Direct molecular evidence for the degradation and mobility of black carbon in soils from ultrahigh-resolution mass spectral analysis of dissolved organic matter from a fire-impacted forest soil

Abstract

The molecular composition of water-soluble products generated by the natural degradation of charcoal particles over a period of 100 years in a temperate forest soil has been investigated by ultrahigh resolution mass spectrometry with electrospray ionization. The detectable products are condensed aromatic ring structures extensively substituted with oxygen-containing functional groups, indicating that oxidation and dissolution of charcoal black carbon occurs on a centennial timescale. Many of the same species are also detected within the dissolved organic matter (DOM) of the forest’s soil pore waters.
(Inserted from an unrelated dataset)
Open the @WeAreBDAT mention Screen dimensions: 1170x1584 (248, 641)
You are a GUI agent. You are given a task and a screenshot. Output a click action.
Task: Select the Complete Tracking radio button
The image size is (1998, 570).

We introduce the calculation of carbon normalized double bond equivalents (DBE/C) as a structural determinant for the empirical formulas obtained by mass spectral analysis. A threshold DBE/C value of 0.7 serves as a criterion for identifying species with condensed aromatic ring structures (CARS). A comparison with ultrahigh resolution mass spectra from previous studies shows that many of the CARS extracted directly from soil BC have the same mass (within 1 ppm) and empirical formulas as CARS detected in volcanic ash soil humic acid (HA) from Japan, and Amazonian Rio Negro DOM. The similarity of water-soluble condensed aromatics present within, and exported from fire-impacted soils of geographically and climatically disparate ecosystems indicates that the CARS reported herein are the molecular fingerprint of black carbon degradation in soils. Understanding the production mechanisms, reactivity, and fate of these molecular species should provide new insight to BC degradation and cycling. The soil charcoal particles at this site are infiltrated by filamentous microorganisms, suggesting that saprophytic fungi may be important to soil BC degradation processes.